Sac State students reach out to hunger strikers

Mallory Fites

Sacramento State students delivered a solidarity torch on Friday to hunger strikers at UC Berkeley.

Senior anthropology major Estevan Hernandez and senior sociology major Amanda Mooers made the hour and a half drive to deliver the torch, which was intended to encourage seven students who haven’t eaten since April 27.

“We gave the strikers a solidarity torch as a symbol of our support for them, encouraging them to pass on the torch to the next campus (that’s) fighting the good fight,” Mooers said.

The hunger strike is a response from Cal students to the administration’s attempts to consolidate three departments – gender and women’s studies, ethnic studies and African American studies – into one department.

The strike is meant to bring awareness to the value of ethnic studies and show public support for Assembly Concurrent Resolution 34. ACR 34 highlights the importance of ethnic studies as an academic discipline in the United States.

A traditional fasting drink made up of water with lemon, maple syrup and cayenne pepper is the only thing the hunger strikers have ingested.

The strikers demand that the Operational Excellence program, a restructuring initiative aimed at reducing spending, is suspended and departments are kept intact. Operational Excellence was adopted at other UC campuses and has been the target of previous student demonstrations.

Student strikers also want to see full-time ethnic studies staff rehired.

“(Students) feel these disciplines have been disproportionately affected compared to other departments,” Hernandez said. “The administration will justify keeping other departments such as nursing because nursing saves lives.
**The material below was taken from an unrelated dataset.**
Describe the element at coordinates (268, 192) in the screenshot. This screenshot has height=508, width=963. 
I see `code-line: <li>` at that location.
Well, ethnic studies saves lives in different ways.”

Hernandez said Cal students want to keep the ethnic studies department intact because it is through ethnic studies that students learn about history, are able to represent the population of California and can recruit multi-cultural students to the university.

In the past three years, Cal faced $100 million in budget cuts.
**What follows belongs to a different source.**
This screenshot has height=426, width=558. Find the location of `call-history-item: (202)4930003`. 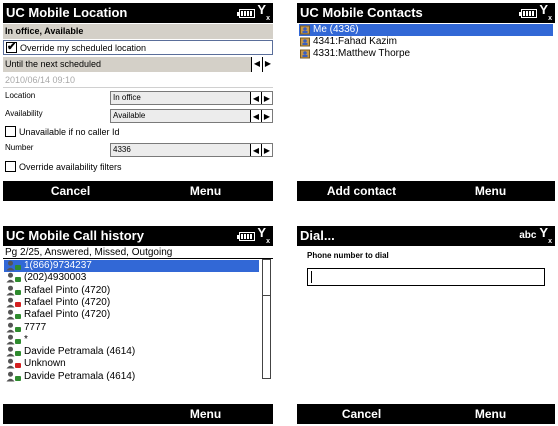

call-history-item: (202)4930003 is located at coordinates (132, 278).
Sac State students from the Sac State Coalition created the solidarity torch by attaching a black cone to a mosquito torch. On the torch, they wrote “Sac State sit-in 4/12/11 to 4/16/11” to remember the protest that happened recently at Sac State.

“(The torch) is going to circulate Northern California. The campus with the most revolutionary spirit receives the torch,” Hernandez said.
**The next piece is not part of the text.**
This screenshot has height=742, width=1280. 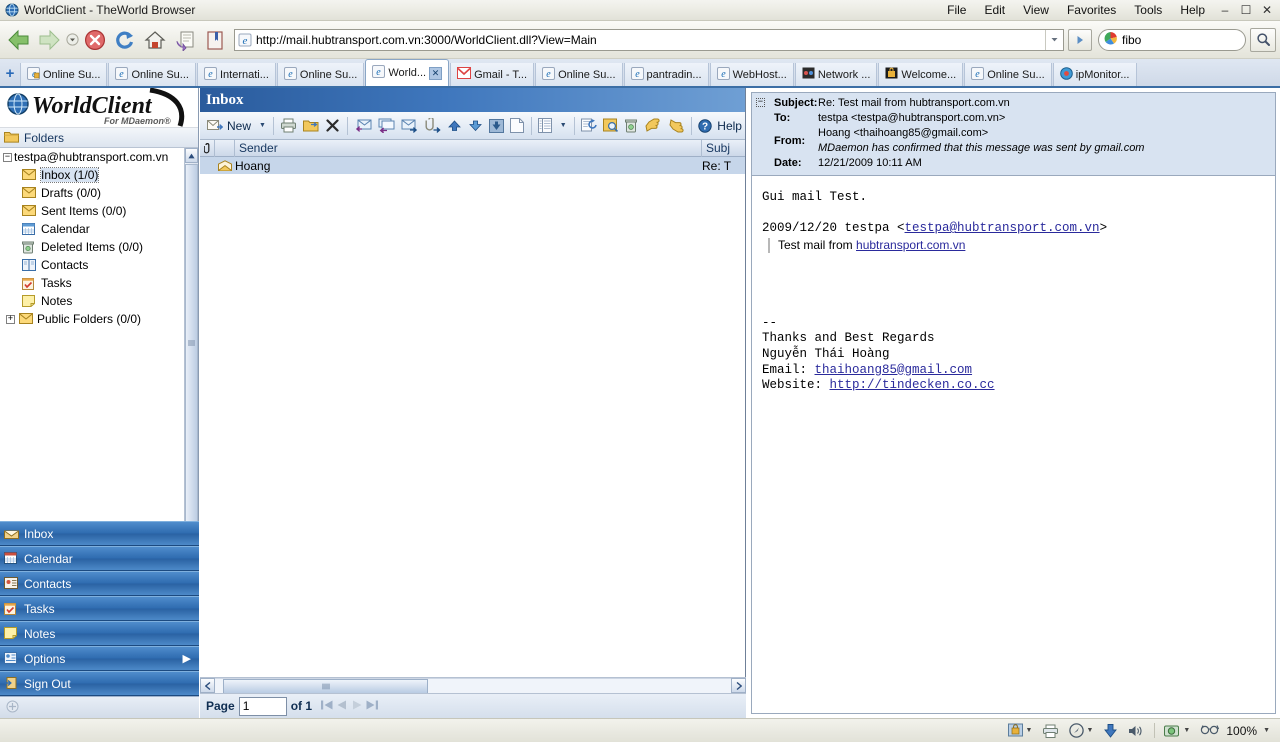 I want to click on scrollbar-track, so click(x=473, y=686).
When the two Sac State students arrived at Cal on Friday, they helped create a circle of support for the seven hunger strikers.

About 75 to 100 students at the support rally expressed their approval by chanting and finger snapping. The students gathered listened to music and shared their protest stories.

Mooers and Hernandez addressed the crowd by talking about the demonstrations that took place at Sac State three weeks ago.

Mooers said the Cal students are pulling a lot of weight by going without food while organizing. Mooers said she had not eaten that morning and could not imagine not eating for 10 days straight like the strikers.

A Cal professor called for an end to the hunger strike because students are putting their lives on the line.

The strikers, however, have been receiving medical checks during their hunger strike. A Cal physical health student has been checking each student’s blood pressure and vital signs frequently.

One of the strikers, Jennie Lu, did not eat for six days and had to quit because she started losing feeling in her legs.

“We are going to continue to struggle, the hunger strike is no end,” Lu said.

She said the hunger strike is a continuation of the fight many others fought throughout history.

“As people of color, we’ve had to fight for every inch of space. Ethnic studies, gender and women studies, African American studies were a space created by student initiative,” Lu said.

Last May, there were 20 Cal students who went on a 10-day hunger strike in protest of Arizona’s Senate Bill 1070, an immigration law that allowed police to stop and question anyone they suspected of being in the country illegally. The courts have stopped this bill from taking effect.

Historically, there have been several hunger strikes, including that of Mahamata Ghandi, who did not eat for 21 days in May of 1932 and the 1988 Cesar Chavez hunger strike which lasted for more than 25 days.